Plot: Tris (Woodley) is still on the run, Woodley's cadre of on-screen boyfriends (James - Divergent, Teller - The Spectacular Now, Elgort - The Fault in Our Stars) in tow. The Erudites have assumed full covert control over the city (Is there a name for the city? I didn't catch one). She spends her time trying to get the other factions and non-factions to rebel. Meanwhile, Jeanine (Winslet), has a McGuffin, er, a box that has an important secret in it that for some reason, can only be opened by a divergent. Not just any divergent though: one that can pass a bunch of tests. Tests similar to the ones in the first movie, expect much more pixelated. A lot of jumping through glass and walls. The movie kind of lost me at some point. I got what was going on, but not really the point of any of it.
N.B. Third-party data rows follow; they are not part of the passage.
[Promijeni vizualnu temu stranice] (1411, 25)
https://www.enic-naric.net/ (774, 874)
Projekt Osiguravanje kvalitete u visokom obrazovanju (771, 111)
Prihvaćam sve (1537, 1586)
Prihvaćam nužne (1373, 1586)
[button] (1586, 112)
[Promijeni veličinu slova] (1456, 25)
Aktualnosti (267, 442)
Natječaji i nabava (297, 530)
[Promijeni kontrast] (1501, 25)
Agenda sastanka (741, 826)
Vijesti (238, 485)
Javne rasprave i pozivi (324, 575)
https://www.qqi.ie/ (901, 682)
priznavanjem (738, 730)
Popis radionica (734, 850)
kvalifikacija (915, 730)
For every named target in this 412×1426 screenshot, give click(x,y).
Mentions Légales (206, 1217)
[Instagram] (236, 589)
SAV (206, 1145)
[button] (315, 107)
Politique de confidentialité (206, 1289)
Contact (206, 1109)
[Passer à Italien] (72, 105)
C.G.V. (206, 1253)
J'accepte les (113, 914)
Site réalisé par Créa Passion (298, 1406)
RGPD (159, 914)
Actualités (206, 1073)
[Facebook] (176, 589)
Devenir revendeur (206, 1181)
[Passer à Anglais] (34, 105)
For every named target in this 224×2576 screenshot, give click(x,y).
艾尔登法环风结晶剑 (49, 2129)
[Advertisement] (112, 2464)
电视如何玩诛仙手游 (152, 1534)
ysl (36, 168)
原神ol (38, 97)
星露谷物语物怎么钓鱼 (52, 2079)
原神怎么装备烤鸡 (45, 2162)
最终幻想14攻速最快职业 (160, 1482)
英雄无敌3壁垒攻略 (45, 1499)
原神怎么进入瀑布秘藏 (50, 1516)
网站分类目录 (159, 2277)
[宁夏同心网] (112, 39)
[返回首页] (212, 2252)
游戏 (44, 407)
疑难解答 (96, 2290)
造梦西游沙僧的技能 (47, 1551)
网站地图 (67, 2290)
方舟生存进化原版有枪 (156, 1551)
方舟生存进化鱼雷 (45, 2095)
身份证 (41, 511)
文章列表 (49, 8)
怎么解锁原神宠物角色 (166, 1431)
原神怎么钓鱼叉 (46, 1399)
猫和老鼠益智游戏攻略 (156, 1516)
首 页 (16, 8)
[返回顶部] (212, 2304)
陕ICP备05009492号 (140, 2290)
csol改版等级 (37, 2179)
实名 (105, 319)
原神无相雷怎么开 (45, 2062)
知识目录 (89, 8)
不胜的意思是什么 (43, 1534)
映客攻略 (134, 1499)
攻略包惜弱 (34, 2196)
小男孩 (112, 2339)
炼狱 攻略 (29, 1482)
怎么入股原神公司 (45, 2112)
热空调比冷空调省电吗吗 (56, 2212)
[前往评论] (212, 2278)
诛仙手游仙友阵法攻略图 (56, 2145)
Elephant in the Room: How is this different from the other dystopia's out there? It's not. Somehow, Insurgent just made it all feel less plausible. The first movie was grounded in a lot of ways. It had a ground level view of things. This movie increased the scale tremendously, which only highlighted how silly this world is. If I stop to think about any one beat of the story for too long, I lose the thread of the plot completely and get bombarded with internal (or external) logic questions that come down to "how can such an smart society be so dumb?".

To Sum Things Up:
I'll watch more of these movies because I'll watch Shailene Woodley in just about anything (The same goes for Miles Teller as a scene-stealer). Pretty much everything else is a mess though. The story is muddled. The world isn't as well built as the first installment (you can really feel the change in directors). The effects are overdone (Please, no more of these virtual reality sequences). I'd really like to see a version of all this that doesn't feel like there's a checklist of young-adult dystopian tropes that had to be followed. I don't know how they did it, but I'm actually more excited for the Maze Runner sequel than another one of these movies.